Si tratta del primo studio nel suo genere a impiegare un’analisi su tutto il genoma allo scopo di scoprire i processi genetici che contribuiscono all’insorgenza della parodontite.
Un traguardo importante verso lo sviluppo di terapie mirate, anche sul singolo paziente, che intervengano prima della perdita dei denti e delle relative ossa di supporto.
Negli studi sull’espressione genica, i ricercatori vanno a cercare i geni maggiormente espressi nei tessuti sani o malati.
Studi di questo tipo non sono in grado, però, di stabilire un nesso causale fra i geni e la malattia e spesso non prendono in considerazione geni che influenzano più processi molecolari e che potrebbero perciò avere un impatto importante sulla malattia.
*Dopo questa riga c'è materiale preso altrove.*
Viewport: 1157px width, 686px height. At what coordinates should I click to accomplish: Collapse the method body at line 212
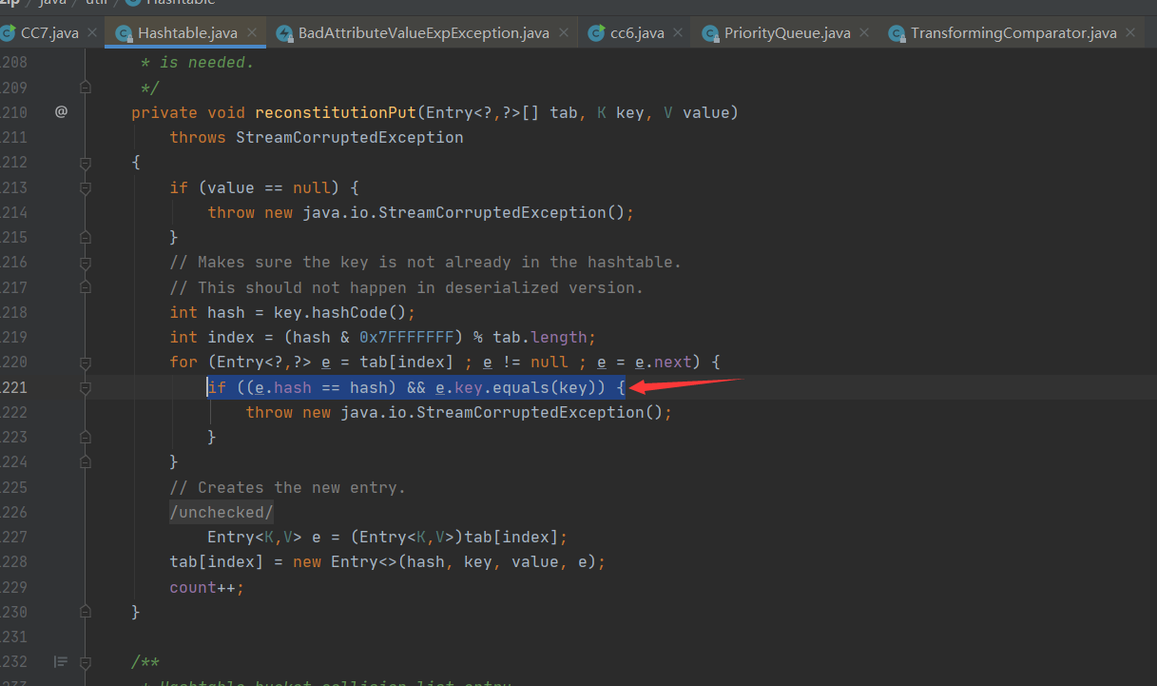coord(86,163)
In questo studio, coordinato da Panos N. Papapanou, è stato applicato un processo di ingegneria inversa, al fine di costruire una mappa delle interazioni genetiche che conducono alla parodontite e di identificare i singoli geni che sembrano essere maggiormente legati alla malattia.
Il processo, spiega Papapanou, permette di restringere il campo di ricerca e di concentrarsi esclusivamente sui geni rilevanti, anziché su tutto il genoma.
Allo scopo di identificare i geni, i ricercatori hanno usato due differenti algoritmi, rispettivamente per studiare le interazioni fra geni e per identificare i geni che colpiscono il tessuto sano. È stato esaminato l’RNA proveniente dai tessuti (sani e malati) di 120 pazienti affetti da parodontite.
Molti dei geni identificati sono coinvolti in processi immunitari e infiammatori. Tale dato conferma quanto emerso negli studi clinici e di laboratorio sulla malattia parodontale.
La scoperta dei geni regolatori permetterà alla ricerca di testare potenziali farmaci in grado di interrompere la loro azione, e di creare terapie che blocchino la malattia alla radice. Prima di testare questi geni su modelli sperimentali, spiega Papapanou, sarà fondamentale validare i risultati in laboratorio.